If the idea of waiting, of preparing, feels familiar to us, there’s a very good reason for that. The idea of waiting is all over the Bible and inseparable from Christian faith. The four weeks before Christmas is the season of Advent, where we waited and prepared for the birth of Christ. David pines for the Lord in Psalm 130: “I wait for the Lord, my whole being waits, and in his word I put my hope.” And in Psalm 27: ” Wait for the Lord; be strong and take heart and wait for the Lord.” Acts 1:11 says, ““Men of Galilee,” they said, “why do you stand here looking into the sky? This same Jesus, who has been taken from you into heaven, will come back in the same way you have seen him go into heaven.””
What does it mean to wait for God? Our first thoughts, frankly, might be frustrating, because we think of the foot-tapping, watch-glancing impatience we feel when it seems God’s not responding to our fervent prayers. But perhaps the idea of waiting for God is sweetly simple: we are born to wait. People of faith live lives of expectation, of the desire to see promises fulfilled, wrongs made right, a broken world made new, and we are called to move that broken world toward newness as long as we have breath.
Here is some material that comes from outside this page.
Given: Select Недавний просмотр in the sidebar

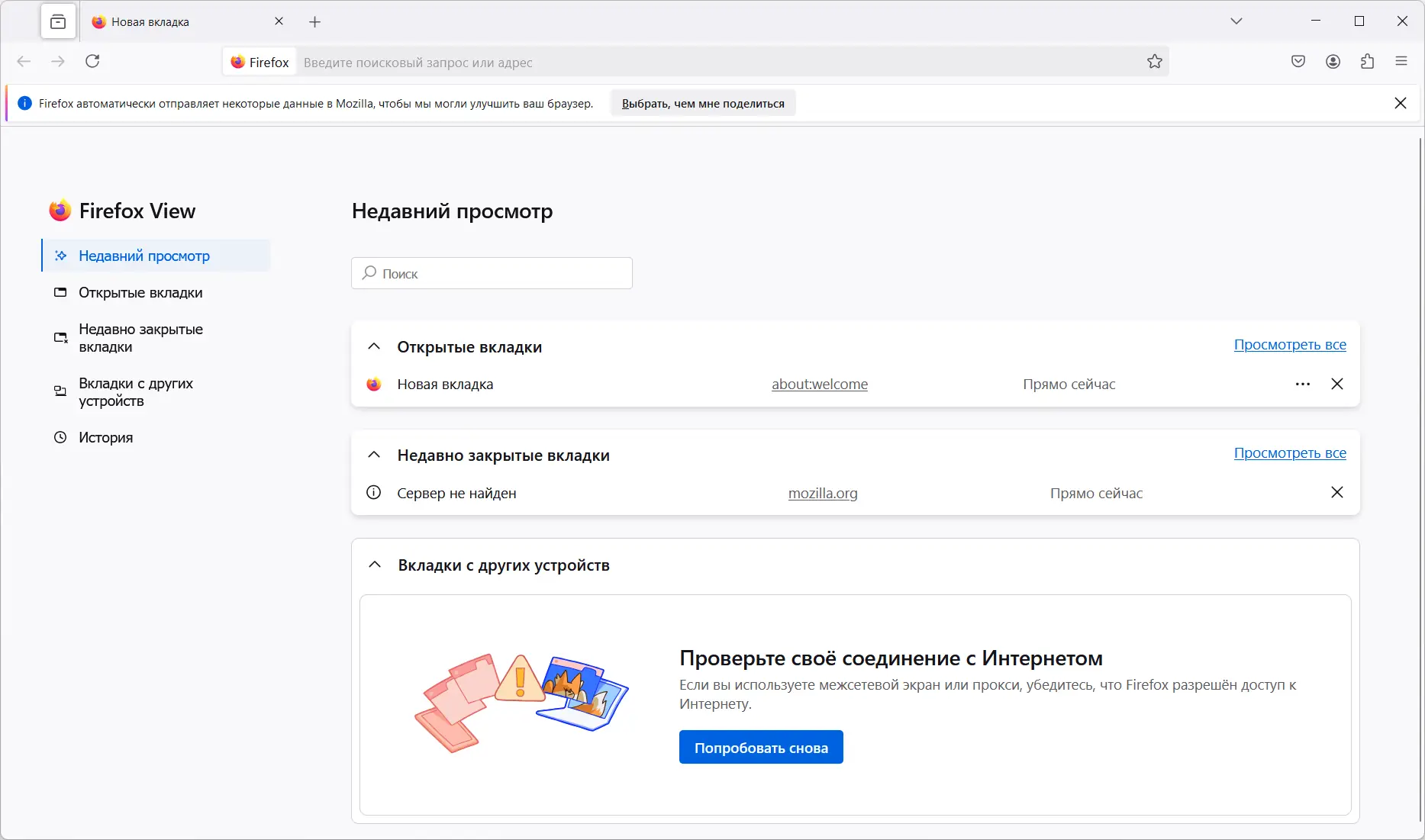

We sometimes talk at Granite Springs about “slow worship.” The Holy Spirit forms our souls over a long earthly time, and through consistent exposure to His Word (the Bible!), and his community (the church!). The instant conversion experience, while valuable and formative for some, may not be a spiritually healthy expectation. We believe that the kind of formation into Christ-followers that God has in store for us is a process that can take years, perhaps a lifetime. And since we’re fallible humans who can never be truly Christlike, maybe this timeline is infinite.
The poetry of Lenten music can help guide our waiting. It both intensifies and soothes the beautiful ache of anticipation, and gives words to the preparation of sacrifice and suffering, and of the knowledge of impending death. But there is a rhythm to waiting, a rhythm to patience. It’s not the staccato 4/4 of an energetic march. It’s the legato string section of a 2nd symphony movement, rising and falling, inhaling and exhaling, faithfully dancing through J.S. Bach’s bittersweet harmonies in O Sacred Head Now Wounded or the lone, and lonely, voice that rings out the haunting, bluesy melody of Were You There? and trusts that we are all in the midst of a great unfolding story, and that the end will be worth waiting for.